• **Task instructions**: Please copy, exactly and with no pictures, only the lines from the one containing "Given: Select the In [74] prompt label" through the last line of the records.

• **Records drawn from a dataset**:
********************
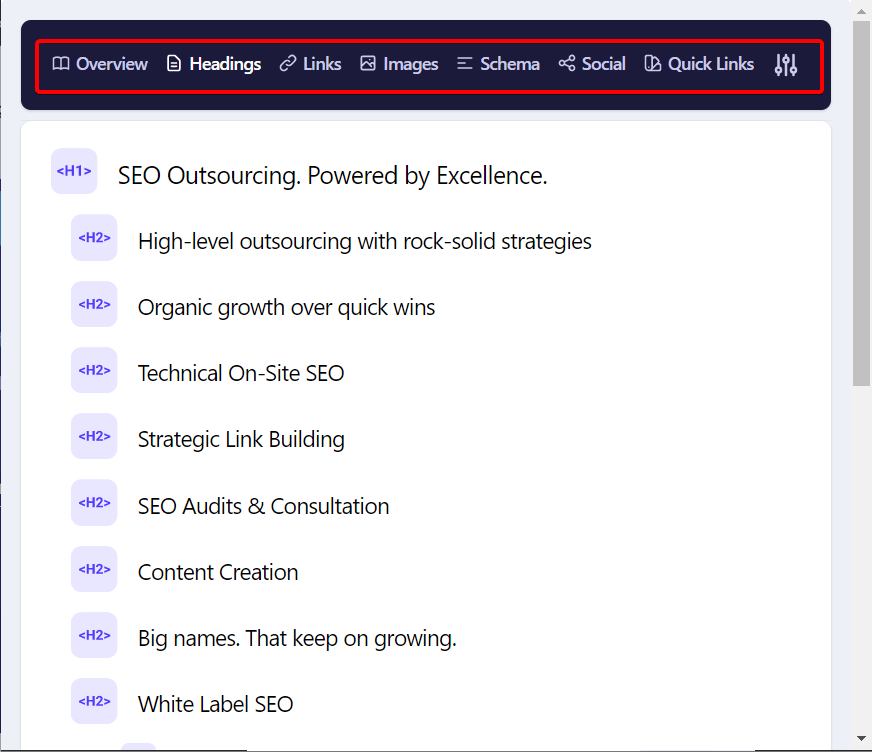This screenshot has height=752, width=872.
Task: Click the vertical scrollbar thumb
Action: point(861,203)
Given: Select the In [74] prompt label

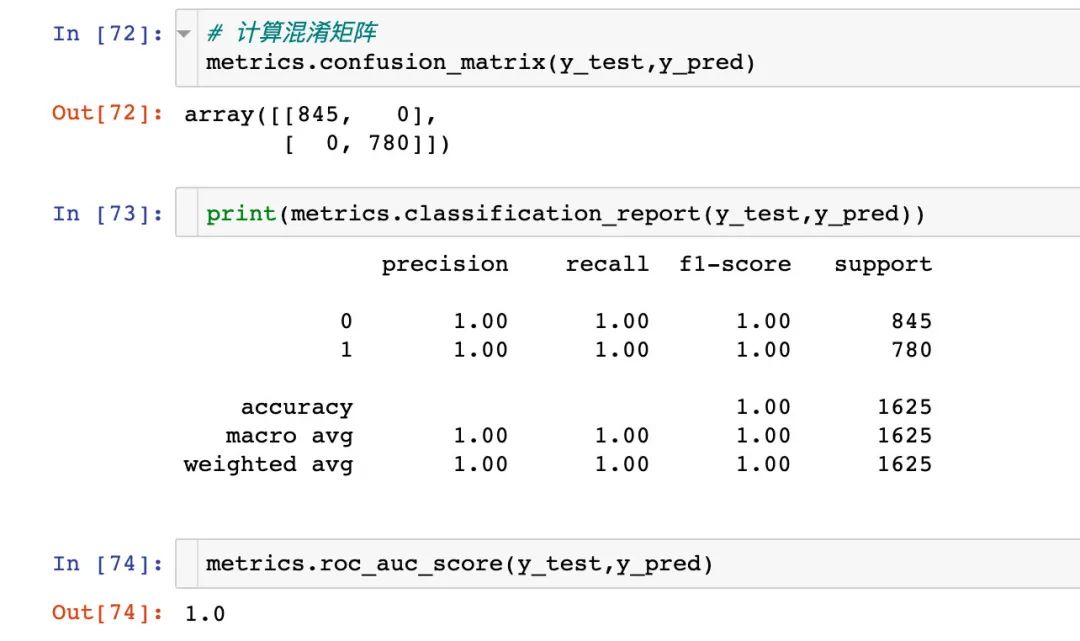Looking at the screenshot, I should click(x=107, y=563).
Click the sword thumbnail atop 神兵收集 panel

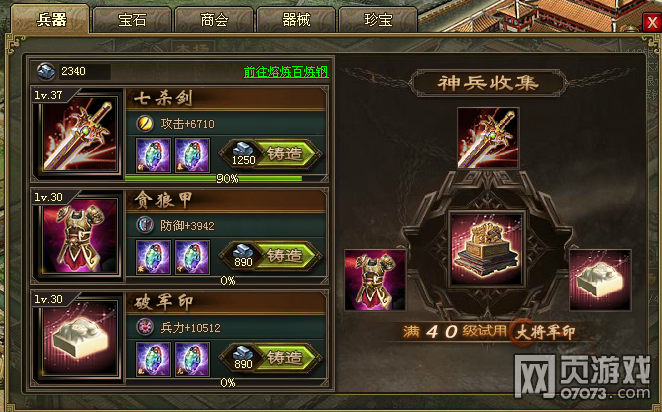coord(488,138)
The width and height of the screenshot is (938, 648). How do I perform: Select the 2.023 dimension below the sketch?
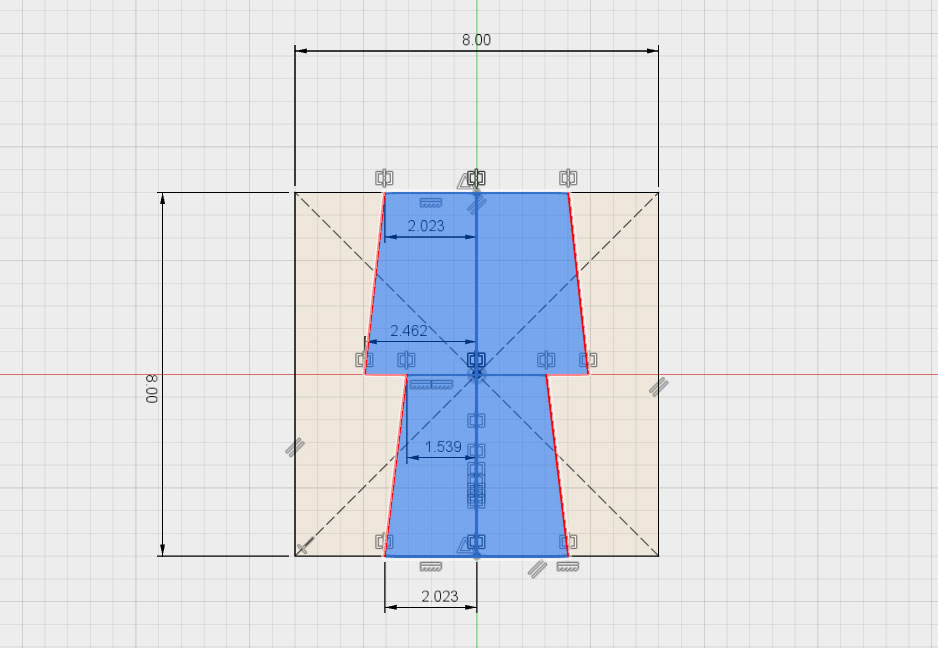(x=440, y=596)
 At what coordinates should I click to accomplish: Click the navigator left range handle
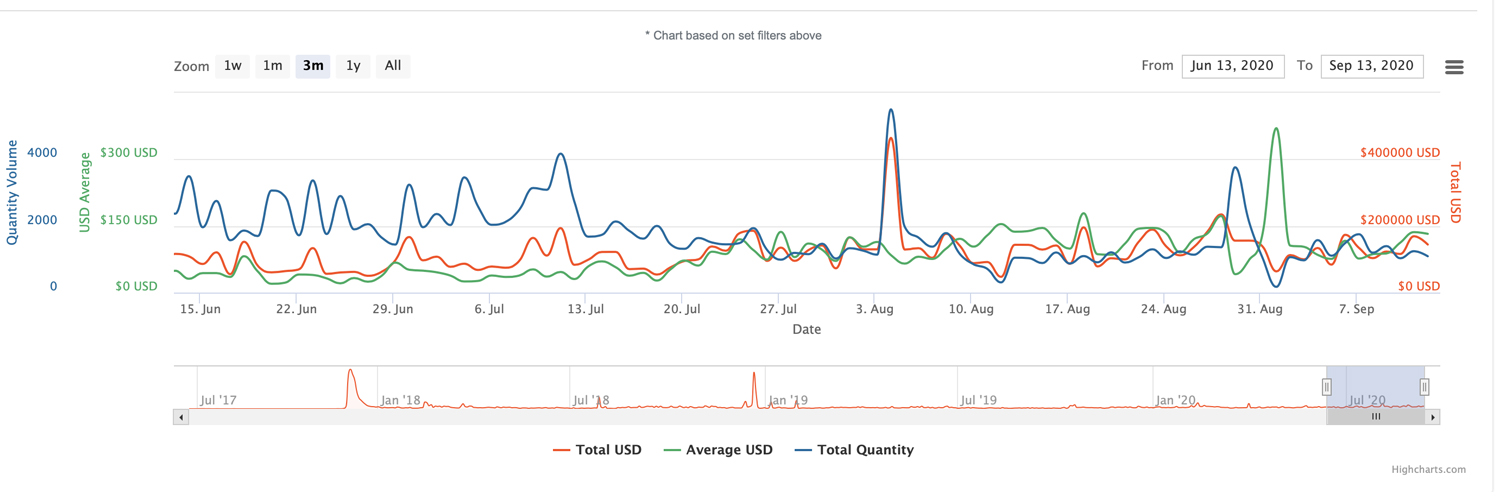click(x=1327, y=387)
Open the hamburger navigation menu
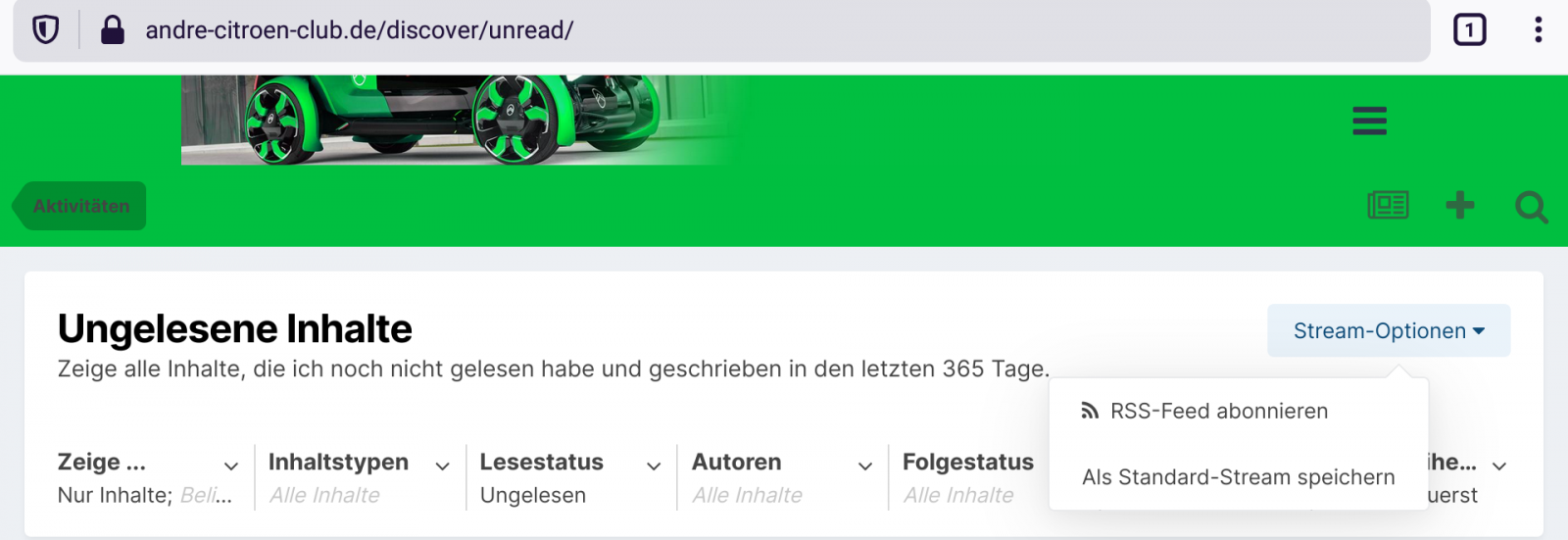Image resolution: width=1568 pixels, height=540 pixels. (x=1369, y=121)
********************
• **Exercise solution**:
Given: Select the In [74] prompt label

Looking at the screenshot, I should click(x=107, y=563).
Click the sword thumbnail atop 神兵收集 panel

coord(488,138)
The width and height of the screenshot is (938, 648). How do I perform: Select the 2.023 dimension below the sketch?
(x=440, y=596)
 At what coordinates should I click to accomplish: Click the navigator left range handle
click(x=1327, y=387)
Open the hamburger navigation menu
Image resolution: width=1568 pixels, height=540 pixels. (x=1369, y=121)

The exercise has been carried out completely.